Younger generations are reverting to a pre-industrial multitasking work culture.
by Fred Donnelly
Another week sees another fulmination against laptops in the classroom by a teacher. This time it’s an American college professor writing in a professional educational bulletin. He has given up on these devilish devices in his classes. They are banned because they inhibit class discussion and allow students to disturb each other – and who knows what they’re looking at on those things.
When most teachers look out on their charges these days, they often see, not the beaming visages of those eager to learn, but the crowns of their heads as the students lean over their keyboards, their faces partly blocked by the flip-up screens. It’s a new learning environment and most instructors are not amused. Indeed, many of us have probably considered banning electronic gizmos of all kinds – cellphones, iPods, laptops and even some calculators – at one time or another.
The pedagogical villain here is something called multitasking. Our students think they can send e-mails and do online banking or gaming while taking lecture notes. Most instructors, especially older ones, disagree and are quick to point to studies proving that concentration is lost when multitasking.
Yet, I wonder whether something else is also at issue here. Consider how people worked in the pre-industrial era. Labourers in agriculture and construction sang on the job. Weavers composed poetry to the rhythm of the loom and many skilled artisans employed a boy to read to them while they worked. Everyone talked on the job and took unscheduled breaks quite frequently. In short, they laboured away in a multitasking environment.
Then, two and a half centuries ago, the industrial revolution began. Manufacturing increasingly was performed in factories for monetary wages. The employer purchased the worker’s time and demanded a strict focus on the task at hand.

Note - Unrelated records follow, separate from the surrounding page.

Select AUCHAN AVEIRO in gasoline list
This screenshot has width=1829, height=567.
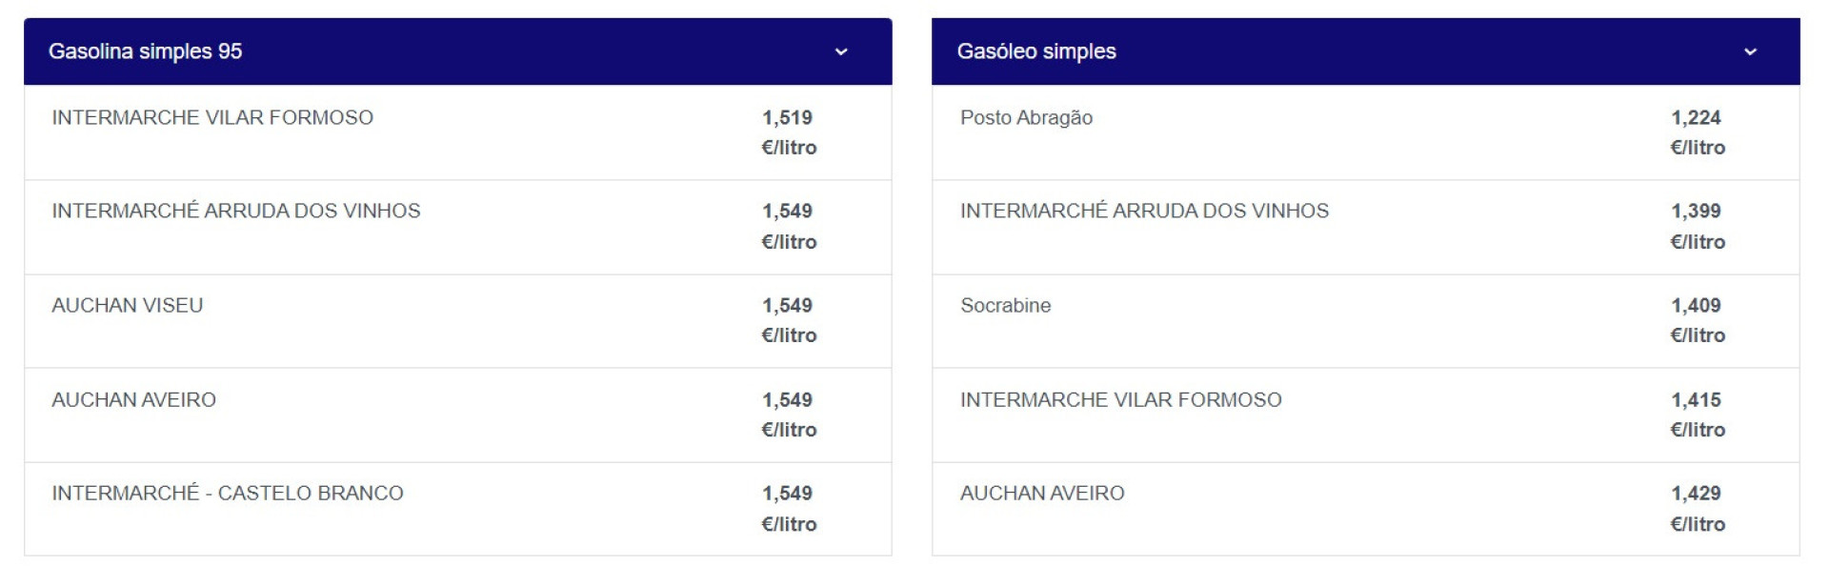click(x=133, y=399)
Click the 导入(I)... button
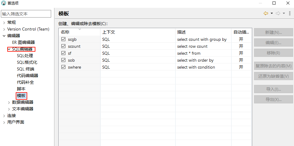 pos(273,89)
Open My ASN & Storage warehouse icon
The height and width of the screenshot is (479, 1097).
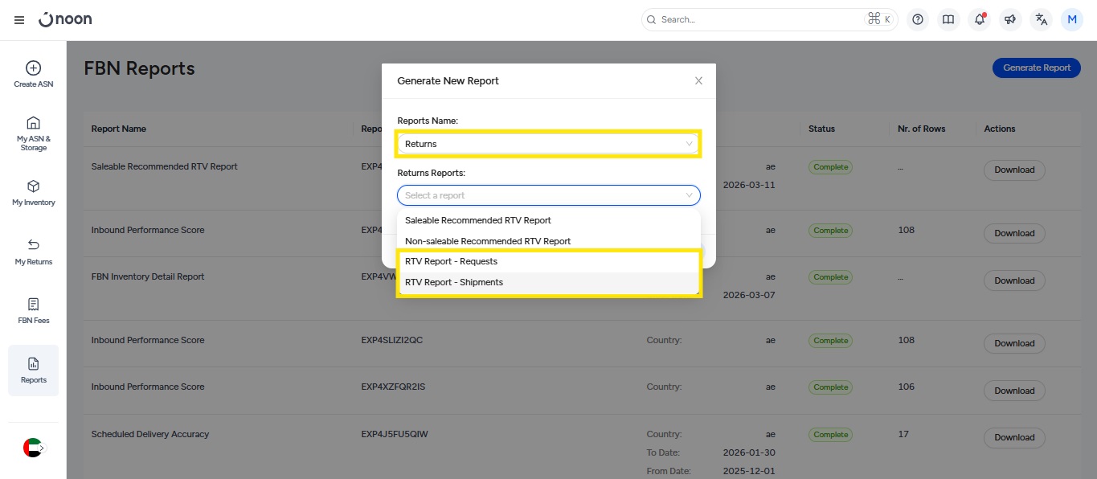(34, 123)
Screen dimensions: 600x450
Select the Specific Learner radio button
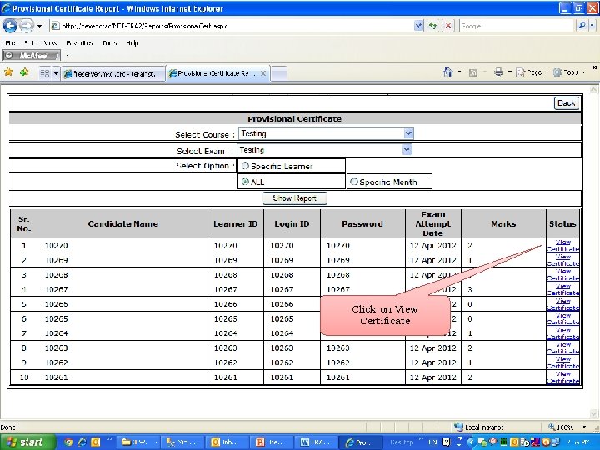[x=245, y=166]
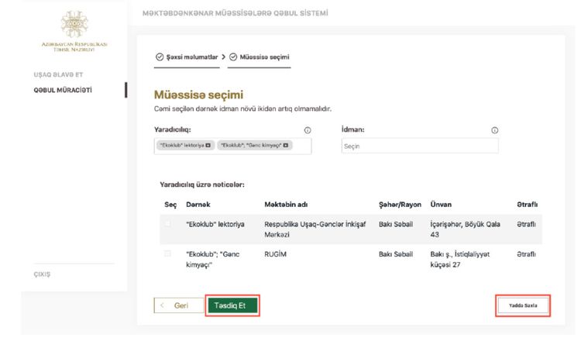
Task: Click the ÇIXIŞ logout link
Action: point(35,274)
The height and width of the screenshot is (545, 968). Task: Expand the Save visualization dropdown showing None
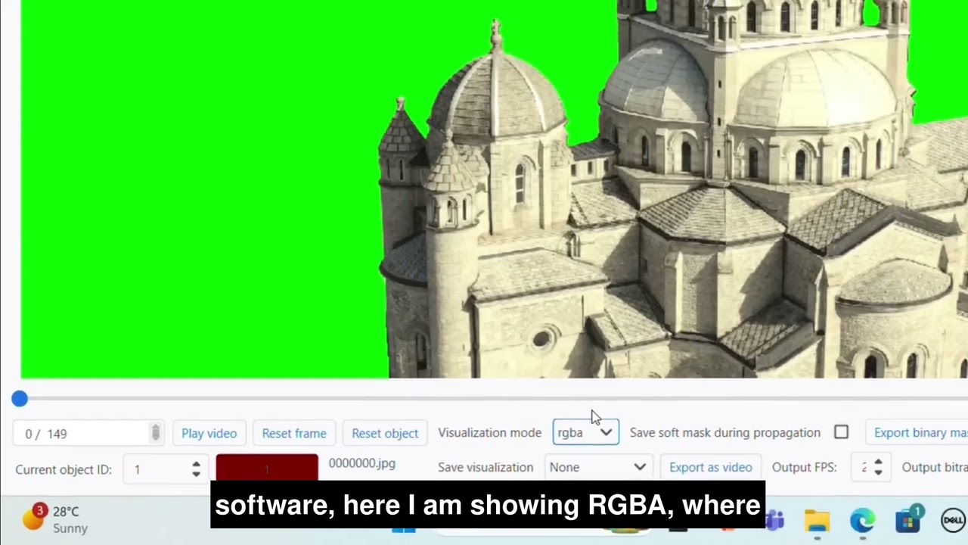[x=597, y=467]
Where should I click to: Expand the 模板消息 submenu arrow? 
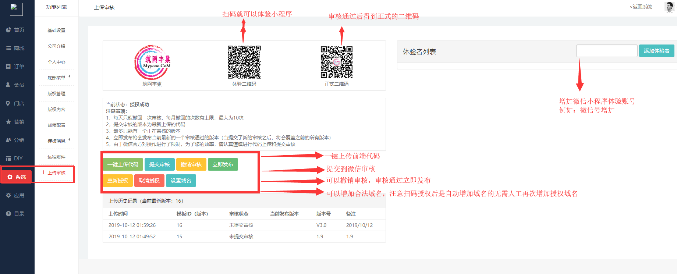pyautogui.click(x=69, y=140)
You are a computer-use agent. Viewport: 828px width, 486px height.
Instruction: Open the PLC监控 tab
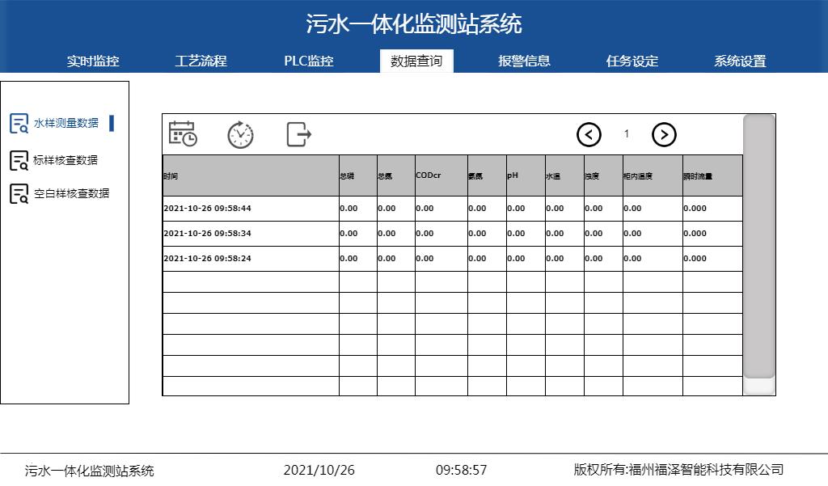tap(309, 61)
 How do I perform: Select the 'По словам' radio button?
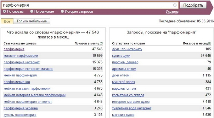(x=5, y=11)
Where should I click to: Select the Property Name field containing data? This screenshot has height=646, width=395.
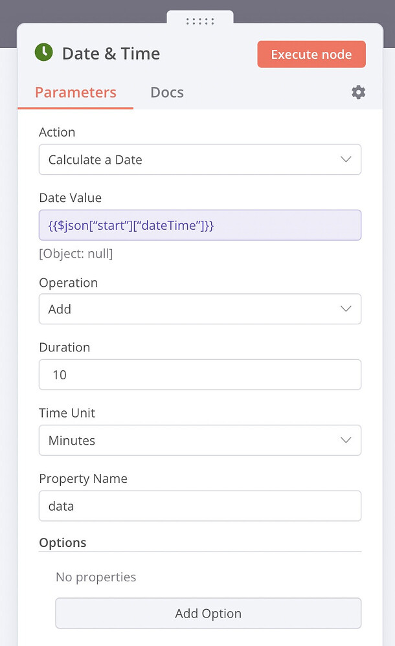pos(200,506)
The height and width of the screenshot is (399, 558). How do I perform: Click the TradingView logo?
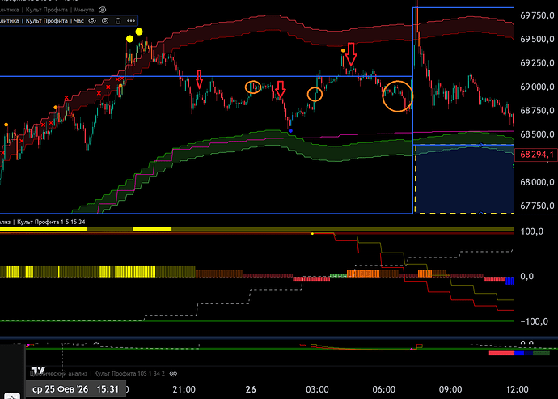click(x=37, y=371)
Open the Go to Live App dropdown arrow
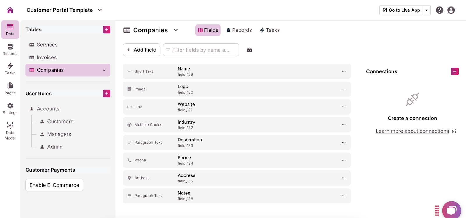The image size is (466, 218). (x=427, y=10)
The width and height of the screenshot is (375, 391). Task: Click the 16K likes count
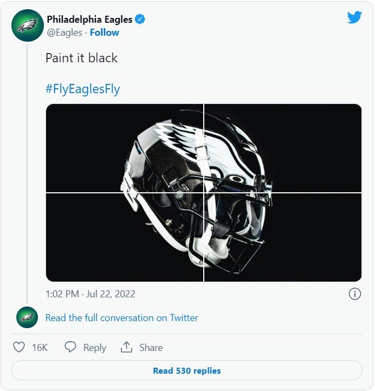coord(40,348)
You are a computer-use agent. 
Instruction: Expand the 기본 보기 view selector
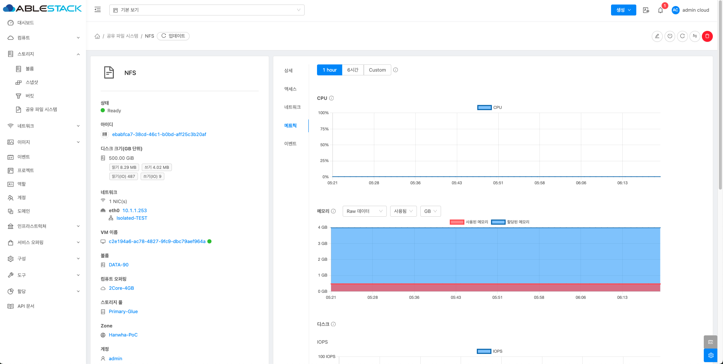coord(207,10)
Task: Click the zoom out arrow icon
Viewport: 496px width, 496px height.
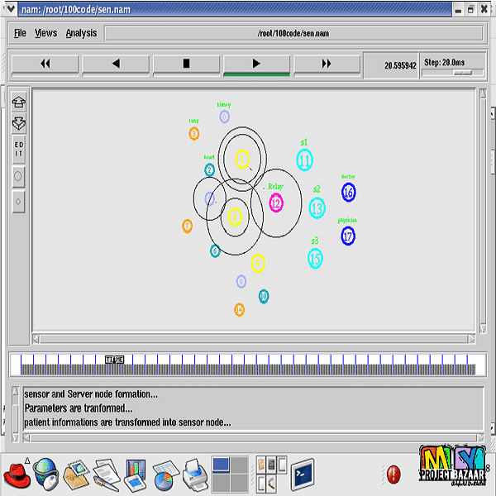Action: point(18,124)
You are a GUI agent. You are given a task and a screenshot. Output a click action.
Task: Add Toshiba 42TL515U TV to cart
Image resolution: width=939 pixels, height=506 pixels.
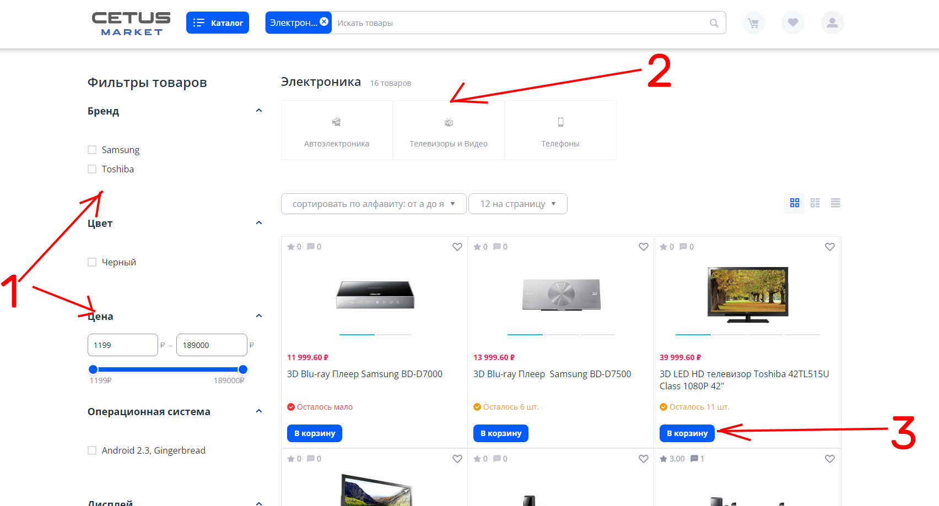[687, 433]
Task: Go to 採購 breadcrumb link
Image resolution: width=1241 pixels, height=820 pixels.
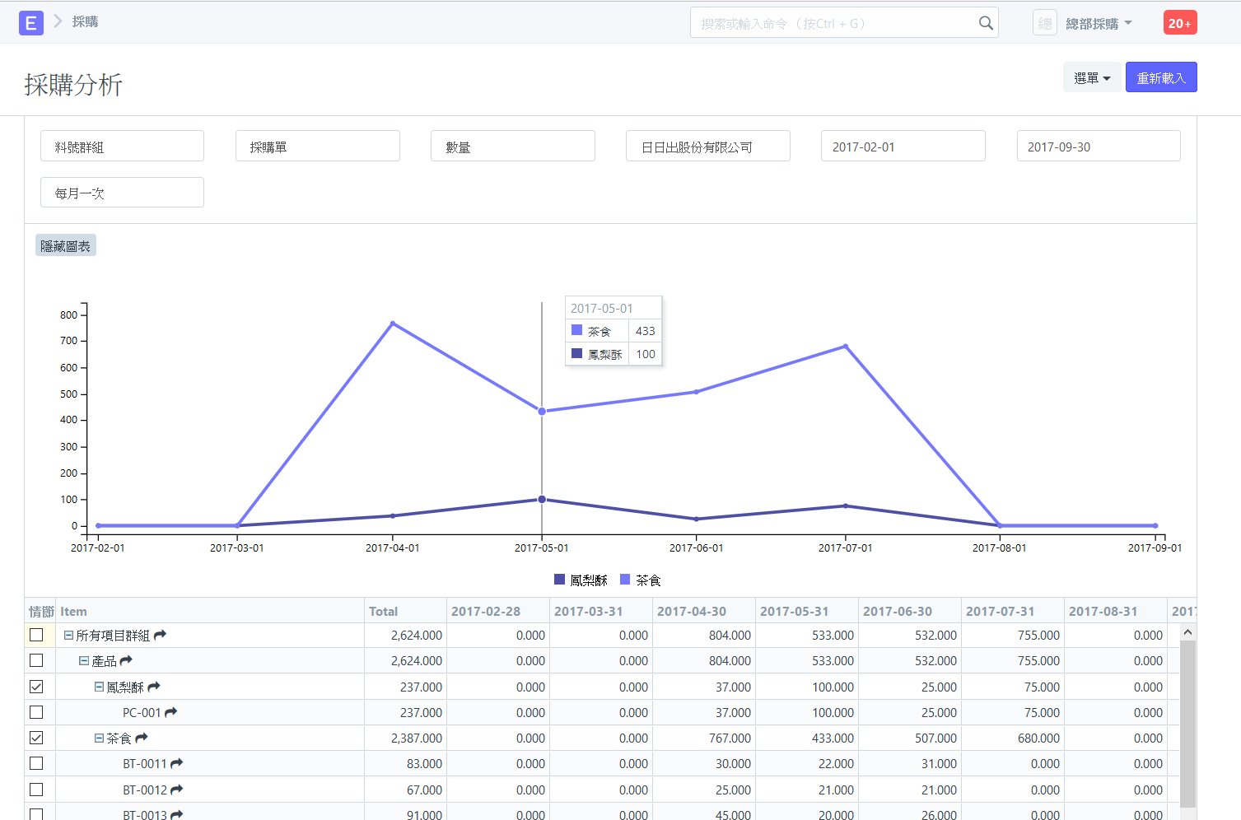Action: [85, 21]
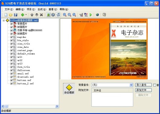
Task: Toggle the zine_title checkbox
Action: 11,44
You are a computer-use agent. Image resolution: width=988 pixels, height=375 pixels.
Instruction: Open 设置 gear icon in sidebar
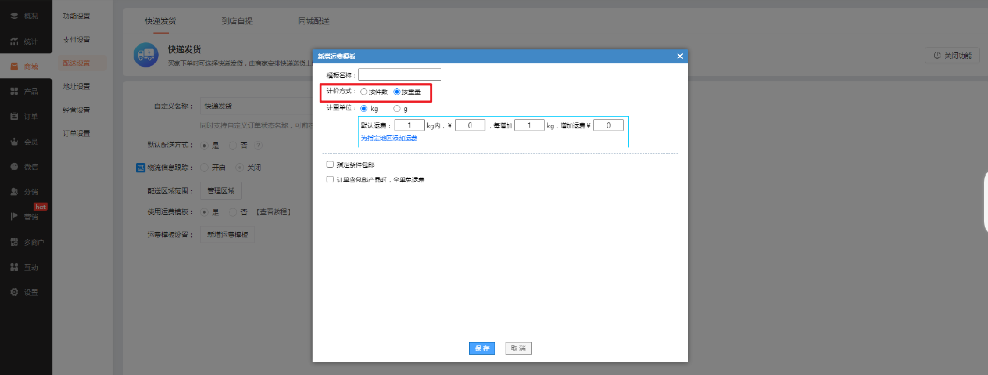click(15, 292)
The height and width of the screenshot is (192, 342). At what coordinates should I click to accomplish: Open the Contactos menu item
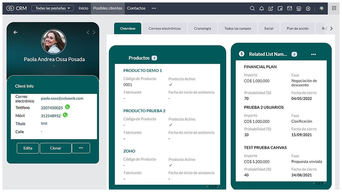point(136,8)
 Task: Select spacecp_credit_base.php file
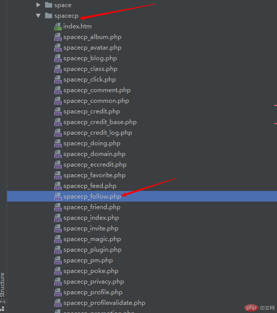[x=100, y=122]
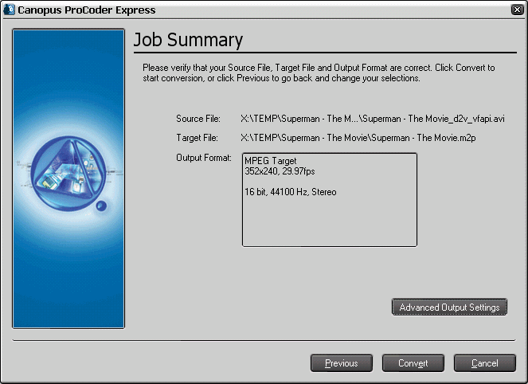
Task: Select the Source File path text
Action: [373, 119]
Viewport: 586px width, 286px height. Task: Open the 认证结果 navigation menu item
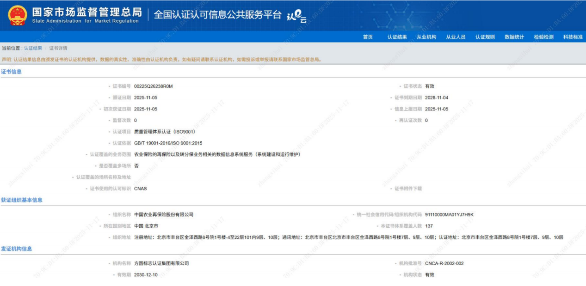coord(397,37)
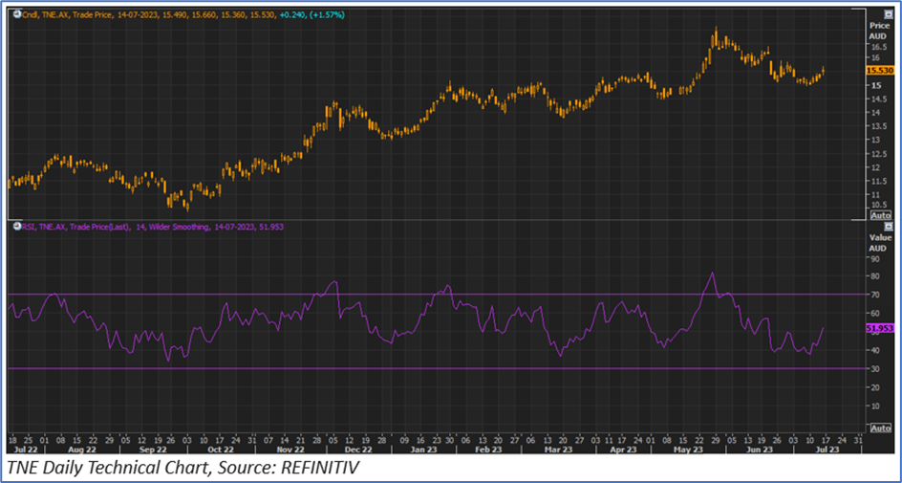Screen dimensions: 902x483
Task: Click the Price AUD axis title
Action: 879,29
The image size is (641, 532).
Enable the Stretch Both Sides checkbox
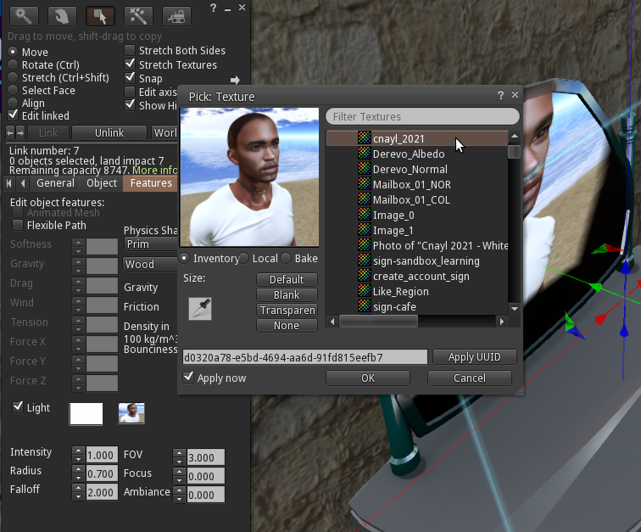pyautogui.click(x=130, y=51)
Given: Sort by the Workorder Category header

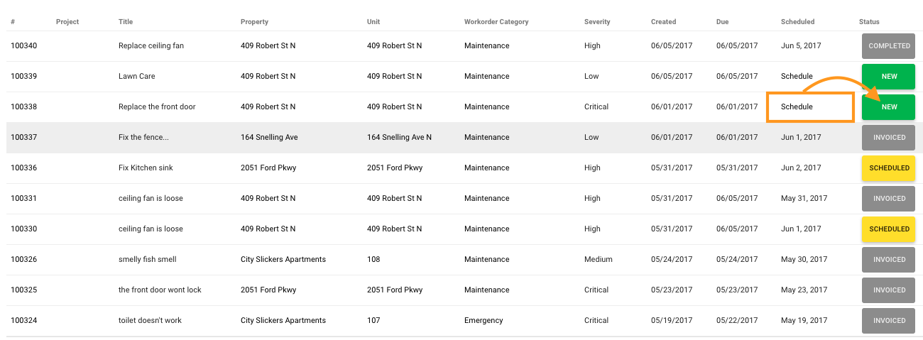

Factory workers were subjected to a new discipline. In addition to prohibitions on drunkenness, assault, theft and improper language in the workplace, there was a new set of rules that had to be obeyed. Typically the rules included no whistling or singing, no talking, no staring out the windows and no leaving the work bench without permission. Disobey, and the worker risked a serious fine to be deducted from wages.
In short, the early factory masters and bosses were no-nonsense, profit-driven capitalists determined to put an end to pre-industrial multitasking work patterns. Over the past two centuries, they have been largely successful in driving out these “bad” habits of the workforce.
The same values have been inculcated by the comprehensive educational systems of modern societies. What did we learn in school besides the “three Rs”? We learned to pay attention and sit in one place for long stretches of time. We learned to be punctual and to keep quiet when the teacher was speaking. After six or seven generations of the industrial and school system experience, most of us have so internalized the new work ethic, we have forgotten that the traditional world of work was a multitasking environment.
The world of industry also had its analogue at the university or college: the lecture hall became a place of mono-tasking by way of note-taking in a book or on a clipboard. Then came the dreaded laptop, the sinister, unanticipated machine that disrupted everything.
Now, students have their own portable windows to stare into, their own songs to listen to, their games to play and messages to send to friends inside and outside the classroom. All the while they are seated at their work benches – oops, sorry, their places in the classroom – and presumably also taking notes from an instructor.
So now I’m having to rethink my position on laptops in the learning process and the option to ban them. Is it a purely pedagogical issue or is there something else in play here? Perhaps the generation of successful mono-tasking geezers doesn’t know any other way of getting results and has unwittingly internalized an industrial work ethic. Meanwhile, a younger generation has started to revert to a pre-industrial multitasking work culture, one that largely was extinguished in the industrial revolution that began more than two centuries ago.
By all means, let’s do rigorous studies to determine the quality of learning in a multitasking environment. But let’s include an awareness of deep-rooted, perhaps hidden, cultural values that such inquiries will involve.
Fred Donnelly teaches history at the University of New Brunswick and does allow laptops in his classes.